Problem description:
The records below must be duplicated exactly, character for character.

(Stored records)
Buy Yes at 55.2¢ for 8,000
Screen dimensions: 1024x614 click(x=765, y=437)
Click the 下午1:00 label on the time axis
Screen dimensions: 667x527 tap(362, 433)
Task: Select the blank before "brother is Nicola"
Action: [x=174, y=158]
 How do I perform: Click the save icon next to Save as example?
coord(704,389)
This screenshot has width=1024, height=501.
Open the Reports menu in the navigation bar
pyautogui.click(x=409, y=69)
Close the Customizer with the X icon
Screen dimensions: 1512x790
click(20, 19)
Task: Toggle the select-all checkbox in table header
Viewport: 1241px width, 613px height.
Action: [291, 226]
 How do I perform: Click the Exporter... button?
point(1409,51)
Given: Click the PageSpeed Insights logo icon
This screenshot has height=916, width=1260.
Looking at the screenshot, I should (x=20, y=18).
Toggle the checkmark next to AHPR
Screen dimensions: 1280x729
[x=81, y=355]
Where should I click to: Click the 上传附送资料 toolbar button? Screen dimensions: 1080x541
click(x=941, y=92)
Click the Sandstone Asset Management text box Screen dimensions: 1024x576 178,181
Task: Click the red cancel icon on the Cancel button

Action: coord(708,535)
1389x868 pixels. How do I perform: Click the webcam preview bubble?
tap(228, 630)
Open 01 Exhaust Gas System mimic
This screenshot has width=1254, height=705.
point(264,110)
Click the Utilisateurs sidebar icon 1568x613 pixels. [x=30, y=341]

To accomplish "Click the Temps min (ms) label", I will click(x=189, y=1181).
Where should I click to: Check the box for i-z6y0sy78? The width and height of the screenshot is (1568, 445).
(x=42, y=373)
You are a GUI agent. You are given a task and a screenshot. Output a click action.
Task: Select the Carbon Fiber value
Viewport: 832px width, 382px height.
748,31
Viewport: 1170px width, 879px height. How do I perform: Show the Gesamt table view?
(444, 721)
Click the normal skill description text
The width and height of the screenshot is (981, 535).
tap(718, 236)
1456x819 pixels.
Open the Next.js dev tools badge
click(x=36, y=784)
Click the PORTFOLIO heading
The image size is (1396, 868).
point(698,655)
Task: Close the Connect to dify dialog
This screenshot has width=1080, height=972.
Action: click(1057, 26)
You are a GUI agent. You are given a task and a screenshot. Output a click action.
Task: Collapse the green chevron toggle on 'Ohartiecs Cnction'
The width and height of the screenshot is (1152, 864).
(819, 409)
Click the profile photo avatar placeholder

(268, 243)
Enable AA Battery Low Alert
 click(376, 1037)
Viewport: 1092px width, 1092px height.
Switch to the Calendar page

Answer to this task:
Buy Yes at 55.2¢ for 8,000
Screen dimensions: 1024x614 click(x=765, y=437)
Click the 下午1:00 label on the time axis
Screen dimensions: 667x527 tap(362, 433)
Task: Select the blank before "brother is Nicola"
Action: [x=174, y=158]
 How do I perform: Click the save icon next to Save as example?
coord(704,389)
This screenshot has width=1024, height=501.
Open the Reports menu in the navigation bar
pyautogui.click(x=409, y=69)
Close the Customizer with the X icon
Screen dimensions: 1512x790
click(20, 19)
Task: Toggle the select-all checkbox in table header
Viewport: 1241px width, 613px height.
Action: [291, 226]
 How do I perform: Click the Exporter... button?
point(1409,51)
Given: Click the PageSpeed Insights logo icon
This screenshot has height=916, width=1260.
Looking at the screenshot, I should (x=20, y=18).
Toggle the checkmark next to AHPR
Screen dimensions: 1280x729
[x=81, y=355]
Where should I click to: Click the 上传附送资料 toolbar button? Screen dimensions: 1080x541
click(x=941, y=92)
Click the Sandstone Asset Management text box Screen dimensions: 1024x576 178,181
Task: Click the red cancel icon on the Cancel button

Action: coord(708,535)
1389x868 pixels. How do I perform: Click the webcam preview bubble?
tap(228, 630)
Open 01 Exhaust Gas System mimic
This screenshot has width=1254, height=705.
point(264,110)
Click the Utilisateurs sidebar icon 1568x613 pixels. [x=30, y=341]

To accomplish "Click the Temps min (ms) label", I will click(x=189, y=1181).
Where should I click to: Check the box for i-z6y0sy78? The width and height of the screenshot is (1568, 445).
(x=42, y=373)
You are a GUI agent. You are given a task and a screenshot. Output a click action.
Task: Select the Carbon Fiber value
Viewport: 832px width, 382px height.
748,31
Viewport: 1170px width, 879px height. How do I perform: Show the Gesamt table view?
(444, 721)
Click the normal skill description text
The width and height of the screenshot is (981, 535).
tap(718, 236)
1456x819 pixels.
Open the Next.js dev tools badge
click(x=36, y=784)
Click the PORTFOLIO heading
The image size is (1396, 868).
point(698,655)
Task: Close the Connect to dify dialog
This screenshot has width=1080, height=972.
Action: click(1057, 26)
You are a GUI agent. You are given a task and a screenshot. Output a click action.
Task: Collapse the green chevron toggle on 'Ohartiecs Cnction'
The width and height of the screenshot is (1152, 864).
(819, 409)
Click the profile photo avatar placeholder

(268, 243)
Enable AA Battery Low Alert
 click(376, 1037)
Viewport: 1092px width, 1092px height.
Switch to the Calendar page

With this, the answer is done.